Return verbatim all lines from the first one in the records to the line with "Screen dimensions: 1024x710", both ends kept.
===== Exercise materials
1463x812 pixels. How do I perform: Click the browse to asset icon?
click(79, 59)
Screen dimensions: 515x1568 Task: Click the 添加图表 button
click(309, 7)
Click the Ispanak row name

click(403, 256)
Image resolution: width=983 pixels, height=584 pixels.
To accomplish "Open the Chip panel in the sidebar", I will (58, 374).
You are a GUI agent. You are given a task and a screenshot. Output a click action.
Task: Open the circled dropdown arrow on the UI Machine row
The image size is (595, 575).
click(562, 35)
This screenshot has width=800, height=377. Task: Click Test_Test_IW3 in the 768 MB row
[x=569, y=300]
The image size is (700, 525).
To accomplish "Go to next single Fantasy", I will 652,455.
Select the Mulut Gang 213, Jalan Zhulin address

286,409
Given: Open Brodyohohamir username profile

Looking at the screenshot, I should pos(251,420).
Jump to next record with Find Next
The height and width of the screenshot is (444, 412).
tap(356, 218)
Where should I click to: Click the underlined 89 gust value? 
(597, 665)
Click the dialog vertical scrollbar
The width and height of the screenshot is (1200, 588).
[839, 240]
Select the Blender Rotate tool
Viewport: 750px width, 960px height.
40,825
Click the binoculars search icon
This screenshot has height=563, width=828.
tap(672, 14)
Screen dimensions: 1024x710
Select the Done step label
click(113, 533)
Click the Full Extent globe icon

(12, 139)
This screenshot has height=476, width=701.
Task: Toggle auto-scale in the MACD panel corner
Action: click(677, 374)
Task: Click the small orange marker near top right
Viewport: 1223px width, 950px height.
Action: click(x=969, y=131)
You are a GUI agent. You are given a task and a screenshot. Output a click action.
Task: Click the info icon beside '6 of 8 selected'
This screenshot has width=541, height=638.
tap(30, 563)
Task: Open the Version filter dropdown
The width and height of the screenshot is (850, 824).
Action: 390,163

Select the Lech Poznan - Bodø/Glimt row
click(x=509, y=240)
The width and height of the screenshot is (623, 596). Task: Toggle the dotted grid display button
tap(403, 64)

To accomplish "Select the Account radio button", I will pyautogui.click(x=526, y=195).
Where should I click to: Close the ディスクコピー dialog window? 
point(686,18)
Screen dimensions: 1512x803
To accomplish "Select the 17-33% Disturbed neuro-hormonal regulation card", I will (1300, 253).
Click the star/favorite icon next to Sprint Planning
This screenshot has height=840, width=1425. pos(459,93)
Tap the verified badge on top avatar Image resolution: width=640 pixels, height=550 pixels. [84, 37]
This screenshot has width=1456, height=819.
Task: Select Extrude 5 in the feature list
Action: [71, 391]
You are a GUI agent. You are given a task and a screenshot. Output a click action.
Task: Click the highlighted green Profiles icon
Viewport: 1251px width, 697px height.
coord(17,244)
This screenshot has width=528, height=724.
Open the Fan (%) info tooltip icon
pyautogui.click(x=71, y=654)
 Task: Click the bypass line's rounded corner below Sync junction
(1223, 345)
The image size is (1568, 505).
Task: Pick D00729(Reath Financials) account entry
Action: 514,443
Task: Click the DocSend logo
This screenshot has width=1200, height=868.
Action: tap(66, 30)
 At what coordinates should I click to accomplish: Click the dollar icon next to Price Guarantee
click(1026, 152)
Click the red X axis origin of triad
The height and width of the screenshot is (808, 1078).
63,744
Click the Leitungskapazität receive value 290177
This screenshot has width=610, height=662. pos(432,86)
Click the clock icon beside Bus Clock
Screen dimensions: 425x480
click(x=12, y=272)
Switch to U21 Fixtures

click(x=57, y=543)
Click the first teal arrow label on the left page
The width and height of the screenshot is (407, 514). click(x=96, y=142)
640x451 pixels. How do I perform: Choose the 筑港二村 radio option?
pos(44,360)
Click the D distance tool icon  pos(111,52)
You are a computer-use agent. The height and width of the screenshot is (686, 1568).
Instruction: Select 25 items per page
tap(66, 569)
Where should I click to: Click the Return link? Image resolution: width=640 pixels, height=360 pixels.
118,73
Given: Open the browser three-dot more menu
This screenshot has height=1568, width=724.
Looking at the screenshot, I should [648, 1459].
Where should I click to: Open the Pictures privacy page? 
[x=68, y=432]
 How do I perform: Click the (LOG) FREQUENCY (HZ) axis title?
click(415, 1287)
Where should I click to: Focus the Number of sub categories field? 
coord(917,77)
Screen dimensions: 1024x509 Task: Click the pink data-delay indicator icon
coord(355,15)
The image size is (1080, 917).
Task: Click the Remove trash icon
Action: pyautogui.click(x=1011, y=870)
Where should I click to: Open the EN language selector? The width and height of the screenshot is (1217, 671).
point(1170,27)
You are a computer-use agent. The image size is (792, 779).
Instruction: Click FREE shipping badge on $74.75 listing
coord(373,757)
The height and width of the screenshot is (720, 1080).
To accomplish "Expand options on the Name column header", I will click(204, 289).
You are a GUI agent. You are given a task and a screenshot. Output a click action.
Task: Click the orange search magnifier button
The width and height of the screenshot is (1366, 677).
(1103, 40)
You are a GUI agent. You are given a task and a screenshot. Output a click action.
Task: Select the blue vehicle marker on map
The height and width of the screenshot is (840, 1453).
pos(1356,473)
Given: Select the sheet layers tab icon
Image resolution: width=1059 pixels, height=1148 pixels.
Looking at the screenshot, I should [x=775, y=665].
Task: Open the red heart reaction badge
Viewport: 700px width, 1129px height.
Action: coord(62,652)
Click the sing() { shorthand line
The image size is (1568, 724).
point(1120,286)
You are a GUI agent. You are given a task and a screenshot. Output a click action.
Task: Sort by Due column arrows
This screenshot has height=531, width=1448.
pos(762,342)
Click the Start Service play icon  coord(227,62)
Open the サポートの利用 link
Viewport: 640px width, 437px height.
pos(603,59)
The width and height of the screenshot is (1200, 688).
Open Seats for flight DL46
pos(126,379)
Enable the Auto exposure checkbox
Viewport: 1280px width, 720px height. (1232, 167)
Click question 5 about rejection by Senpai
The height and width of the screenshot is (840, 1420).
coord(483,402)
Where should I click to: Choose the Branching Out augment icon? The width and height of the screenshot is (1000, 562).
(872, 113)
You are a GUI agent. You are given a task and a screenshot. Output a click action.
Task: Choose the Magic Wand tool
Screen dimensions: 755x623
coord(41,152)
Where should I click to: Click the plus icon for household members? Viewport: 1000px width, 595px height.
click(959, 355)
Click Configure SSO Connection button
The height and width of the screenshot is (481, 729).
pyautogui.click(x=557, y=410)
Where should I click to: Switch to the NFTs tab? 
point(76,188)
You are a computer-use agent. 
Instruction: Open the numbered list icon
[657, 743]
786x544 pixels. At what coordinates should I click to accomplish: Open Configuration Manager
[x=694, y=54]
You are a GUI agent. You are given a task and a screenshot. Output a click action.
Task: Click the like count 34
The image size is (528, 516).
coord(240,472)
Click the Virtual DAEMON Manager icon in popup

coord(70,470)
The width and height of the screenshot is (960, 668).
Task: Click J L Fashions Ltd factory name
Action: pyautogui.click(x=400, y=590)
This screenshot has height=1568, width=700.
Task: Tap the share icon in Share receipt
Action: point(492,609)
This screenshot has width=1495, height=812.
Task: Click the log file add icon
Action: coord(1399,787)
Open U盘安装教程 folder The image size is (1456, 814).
==========
> _Solved exercise_
1463x812 pixels. How do I perform: Click the browse to asset icon?
click(79, 59)
Screen dimensions: 515x1568 Task: Click the 添加图表 button
click(309, 7)
Click the Ispanak row name

click(403, 256)
Image resolution: width=983 pixels, height=584 pixels.
To accomplish "Open the Chip panel in the sidebar", I will (58, 374).
You are a GUI agent. You are given a task and a screenshot. Output a click action.
Task: Open the circled dropdown arrow on the UI Machine row
The image size is (595, 575).
click(562, 35)
This screenshot has width=800, height=377. Task: Click Test_Test_IW3 in the 768 MB row
[x=569, y=300]
The image size is (700, 525).
To accomplish "Go to next single Fantasy", I will 652,455.
Select the Mulut Gang 213, Jalan Zhulin address

286,409
Given: Open Brodyohohamir username profile

Looking at the screenshot, I should pos(251,420).
Jump to next record with Find Next
The height and width of the screenshot is (444, 412).
tap(356, 218)
Where should I click to: Click the underlined 89 gust value? 
(597, 665)
Click the dialog vertical scrollbar
The width and height of the screenshot is (1200, 588).
[839, 240]
Select the Blender Rotate tool
Viewport: 750px width, 960px height.
40,825
Click the binoculars search icon
This screenshot has height=563, width=828.
tap(672, 14)
Screen dimensions: 1024x710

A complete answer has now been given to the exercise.